Drawings to Be Submitted
I . Label the provided illustration of a young root through the region of maturation. Indicate the CORTEX, EPIDERMIS, and ROOT HAIRS. Label an EPIDERMAL CELL and a ROOT HAIR on the longitudinal section through a young root, and add a ROOT CAP to the bottom.
2. On the illustration of the cross section of a buttercup root, label EPIDERMIS, CORTEX, ENDODERMIS, and STELE. On the illustration of the enlargement of the stele, label PRIMARY XYLEM, PRIMARY PHLOEM, PERICYCLE, and ENDODERMIS.
3. Label the following on the illustration of the cross section of a greenbrier (SMILAX) root: EPIDERMIS, CORTEX, ENDODERMIS, PERICYCLE, PRIMARY PHLOEM, PRIMARY XYLEM, and PITH.
4. Label a cross section of a willow root, showing a developing lateral root.
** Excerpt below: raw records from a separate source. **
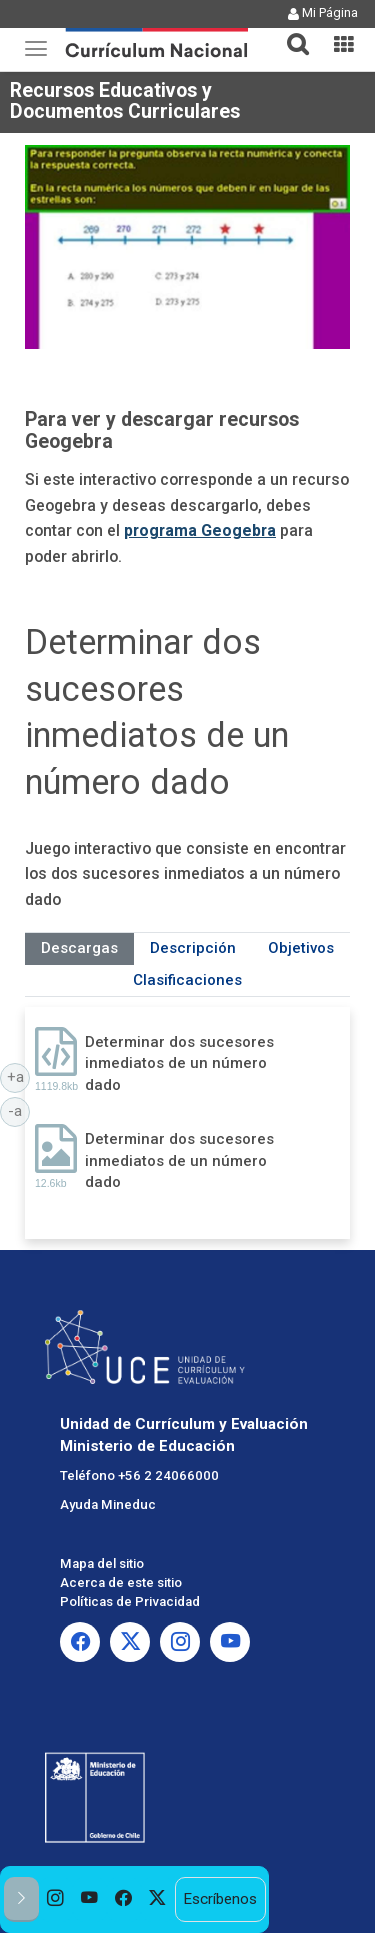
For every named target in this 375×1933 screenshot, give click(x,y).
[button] (290, 32)
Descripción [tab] (193, 948)
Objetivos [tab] (301, 948)
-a (19, 1110)
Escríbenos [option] (220, 1899)
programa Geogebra (200, 530)
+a (19, 1076)
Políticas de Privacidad (130, 1601)
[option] (56, 1899)
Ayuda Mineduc (108, 1504)
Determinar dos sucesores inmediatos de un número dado (179, 1063)
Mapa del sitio (102, 1563)
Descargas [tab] (79, 948)
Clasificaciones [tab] (187, 980)
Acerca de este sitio (121, 1582)
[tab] (290, 32)
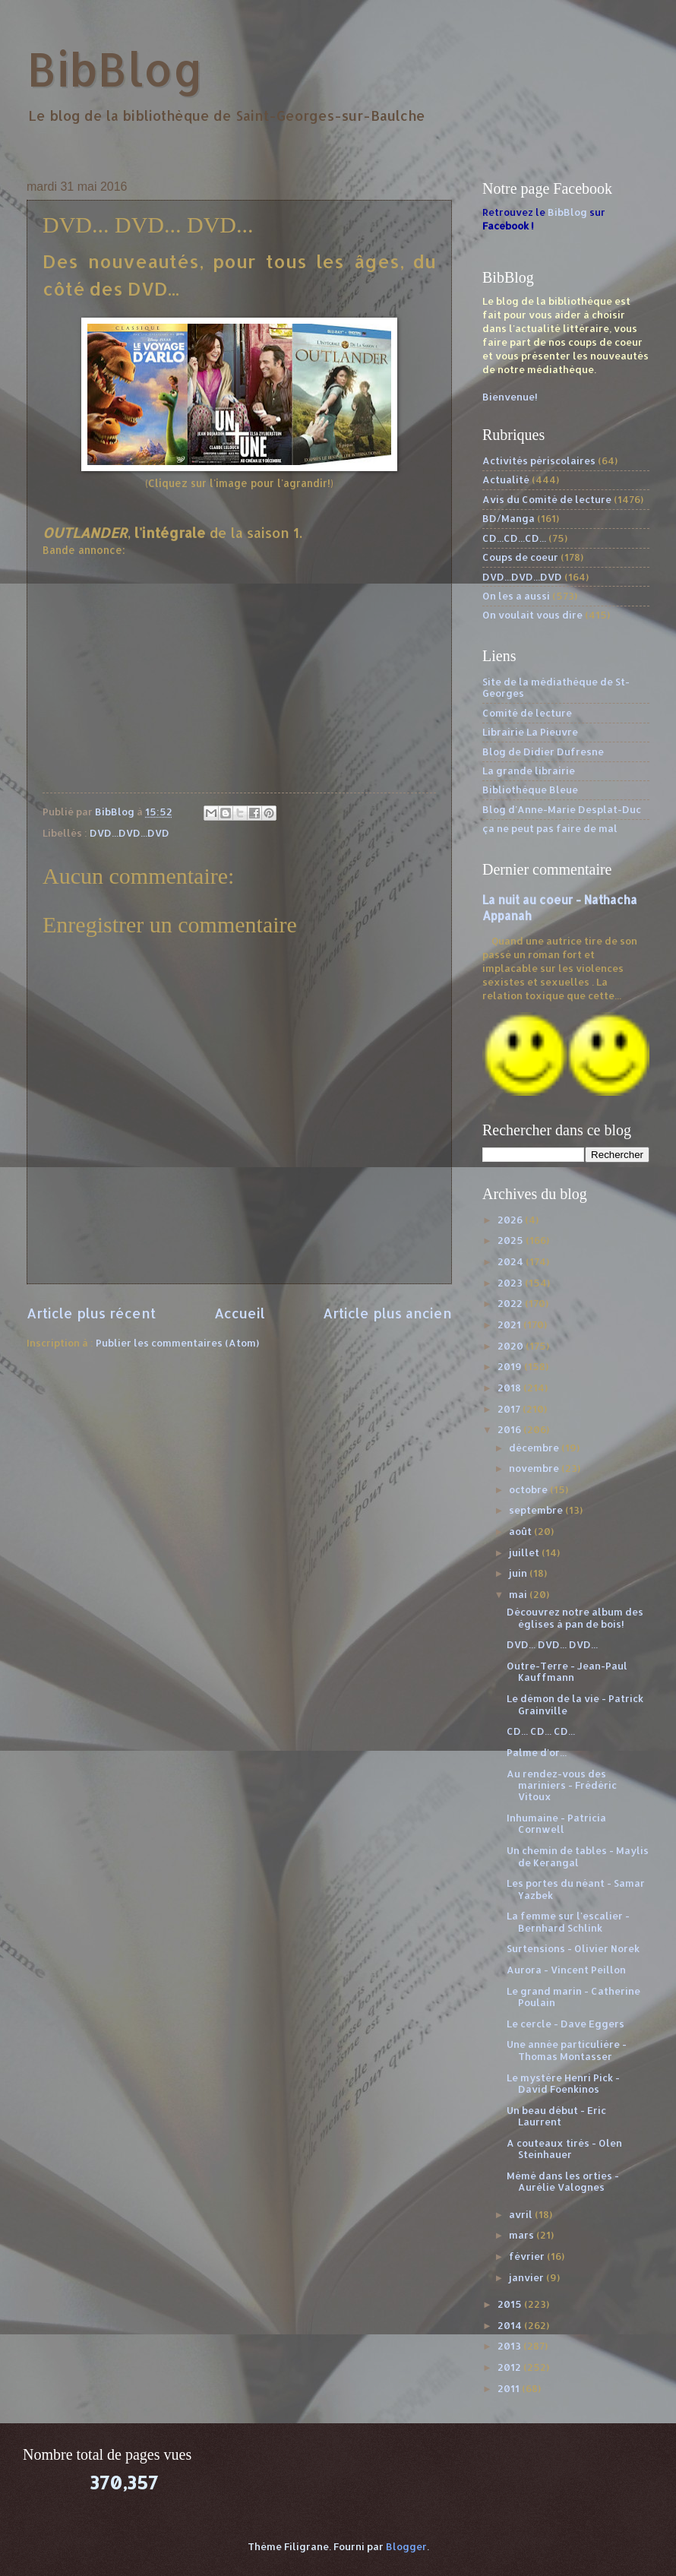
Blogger (406, 2546)
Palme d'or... (537, 1752)
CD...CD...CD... (514, 538)
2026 (511, 1220)
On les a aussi (516, 596)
Label EPIDERMIS, CORTEX, ENDODERMIS, PERICYCLE and LATERAL ROOT.
1. With which specific region of roots is this exercise concerned?
2. In which tissues do the following originate?
Root hairs____________________________ Lateral roots_______________________________________________
3. What evidence of the food-storage function of cortex is present in buttercup roots?________________________________
4. Which tissue surrounds and borders the stele of a dicot root?
Which tissues comprise the stele?
5. What is the function of the vascular cambium?
6. Of what substance are Casparian strips composed?
7. Is a pith present in all roots?______________________________________________________________________ If not, in which roots is it present?___________________________________________________________________
8. As lateral roots develop inside a primary root, through which tissues must they grow to reach the surface?________________
1. From which tissue do lateral roots arise?
2. Between which tissues is the vascular cambium located?
3. Which tissue of stems is not present in dicot roots?
4. In which tissues are root hairs to be found?________________________________________________
5. Which tissue is immediately adjacent to the endodermis on the side toward the center?
6. In which region of the root does differentiation of cells into various cell types take place?
7. What is present in cells of the cortex that gives evidence of its function as a food-storage tissue?_______
8. Of what fatty substance are Casparian strips composed?
9. What tissue produces cells that add to the girth (diameter) of the root?
10. What water-conducting tissue is present in the center of a dicot root?